Deutscher mit türkischer Abstammung

Zum Tatverdächtigen: Der 25-jährige Deutsche komme aus der Umgebung Waldkraiburg. Er selbst wurde in Altötting geboren, seine Eltern stammen laut Freutsmiedl aus der Türkei. Er sei der Polizei bis auf wenige Verstöße gegen das Betäubungsmittelgesetzt zuvor nicht aufgefallen. Ob es weitere Mittäter gibt und woher der Tatverdächtige die Waffe hatte, sei laut Staatsanwalt noch nicht klar.

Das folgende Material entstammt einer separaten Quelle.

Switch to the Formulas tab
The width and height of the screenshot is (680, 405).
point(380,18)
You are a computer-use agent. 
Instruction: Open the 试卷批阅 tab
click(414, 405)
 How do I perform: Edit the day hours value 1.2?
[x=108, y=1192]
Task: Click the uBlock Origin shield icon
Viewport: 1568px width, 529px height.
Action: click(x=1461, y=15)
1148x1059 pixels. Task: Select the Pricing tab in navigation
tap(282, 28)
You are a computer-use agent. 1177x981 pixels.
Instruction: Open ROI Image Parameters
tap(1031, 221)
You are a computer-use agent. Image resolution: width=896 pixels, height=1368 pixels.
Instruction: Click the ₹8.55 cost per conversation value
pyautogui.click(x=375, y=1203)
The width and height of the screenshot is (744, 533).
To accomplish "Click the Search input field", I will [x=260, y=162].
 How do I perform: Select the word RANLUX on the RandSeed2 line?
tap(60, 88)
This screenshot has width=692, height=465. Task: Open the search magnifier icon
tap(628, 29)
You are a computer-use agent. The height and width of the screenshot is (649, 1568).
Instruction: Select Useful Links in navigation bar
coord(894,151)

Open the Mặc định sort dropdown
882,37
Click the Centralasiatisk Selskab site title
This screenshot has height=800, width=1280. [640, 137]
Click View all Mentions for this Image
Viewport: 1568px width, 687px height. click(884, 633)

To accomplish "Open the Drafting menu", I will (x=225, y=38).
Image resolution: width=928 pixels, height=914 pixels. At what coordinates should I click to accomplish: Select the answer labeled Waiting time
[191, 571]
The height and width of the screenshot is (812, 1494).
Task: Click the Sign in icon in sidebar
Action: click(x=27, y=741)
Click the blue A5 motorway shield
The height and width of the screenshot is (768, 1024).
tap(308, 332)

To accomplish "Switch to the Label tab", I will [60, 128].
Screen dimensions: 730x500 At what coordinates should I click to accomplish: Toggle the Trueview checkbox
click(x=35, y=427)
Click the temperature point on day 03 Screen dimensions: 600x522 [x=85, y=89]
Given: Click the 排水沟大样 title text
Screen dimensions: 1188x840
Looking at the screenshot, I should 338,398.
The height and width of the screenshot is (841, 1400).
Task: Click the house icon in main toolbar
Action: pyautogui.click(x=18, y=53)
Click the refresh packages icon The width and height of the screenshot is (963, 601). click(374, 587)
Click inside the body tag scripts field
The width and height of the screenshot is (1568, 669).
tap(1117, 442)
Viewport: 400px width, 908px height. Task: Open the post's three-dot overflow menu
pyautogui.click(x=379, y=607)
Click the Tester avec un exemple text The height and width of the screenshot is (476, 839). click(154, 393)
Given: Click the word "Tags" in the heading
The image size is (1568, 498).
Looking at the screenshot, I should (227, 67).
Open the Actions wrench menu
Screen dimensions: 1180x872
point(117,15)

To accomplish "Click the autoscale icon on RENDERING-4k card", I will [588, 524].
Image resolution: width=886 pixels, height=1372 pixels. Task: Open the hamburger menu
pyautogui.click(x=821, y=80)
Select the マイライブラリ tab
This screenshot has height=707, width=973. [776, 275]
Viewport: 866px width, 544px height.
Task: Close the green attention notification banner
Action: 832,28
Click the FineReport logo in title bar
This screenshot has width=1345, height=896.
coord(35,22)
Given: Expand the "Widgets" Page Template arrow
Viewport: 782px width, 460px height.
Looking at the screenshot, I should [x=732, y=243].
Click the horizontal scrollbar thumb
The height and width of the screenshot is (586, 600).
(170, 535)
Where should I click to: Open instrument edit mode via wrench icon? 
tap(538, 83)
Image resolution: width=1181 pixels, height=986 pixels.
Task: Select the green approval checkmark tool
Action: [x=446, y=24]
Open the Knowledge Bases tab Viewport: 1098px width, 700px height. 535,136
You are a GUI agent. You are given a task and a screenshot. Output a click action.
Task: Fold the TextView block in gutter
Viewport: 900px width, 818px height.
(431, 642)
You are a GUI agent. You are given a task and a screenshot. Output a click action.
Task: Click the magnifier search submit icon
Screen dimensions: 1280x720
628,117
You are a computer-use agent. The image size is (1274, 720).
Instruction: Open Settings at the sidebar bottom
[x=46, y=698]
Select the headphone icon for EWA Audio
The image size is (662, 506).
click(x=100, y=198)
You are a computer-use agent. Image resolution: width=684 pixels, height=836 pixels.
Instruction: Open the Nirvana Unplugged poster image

Bei Brandanschlag sechs Menschen verletzt


Die Anschlagserie begann Mitte April: Als erstes waren in der Nacht auf den 17. April die Scheiben eines Friseurladens eingeschlagen worden, dann folgten ähnliche Attacken auf eine Gaststätte und zuletzt in der Nacht auf Mittwoch auf einen Imbiss. Jeweils wurde eine stinkende Flüssigkeit verteilt - um was es sich dabei handelte, war laut Polizei zunächst unklar. In der Nacht zum 27. April war der Laden eines türkischen Gemüsehändlers ausgebrannt, sechs Menschen wurden verletzt. Die Polizei hatte einen extremistischen Hintergrund der Taten nicht ausgeschlossen.

Anklage: Versuchter Mord

Eine zuletzt 50-köpfige Sonderkommission (SOKO "Prager") unter Leitung der Zentralstelle zur Bekämpfung von Extremismus und Terrorismus (ZET) bei der Generalstaatsanwaltschaft München ermittelte. Am Freitagabend nahm die Polizei dann den 25-Jährigen am Bahnhof in Mühldorf am Inn fest. Er sitzt inzwischen in Untersuchungshaft und muss sich wegen versuchten Mordes in 27 Fällen, schwerer Brandstiftung und gefährlicher Körperverletzung sowie wegen Sachbeschädigung in drei Fällen verantworten.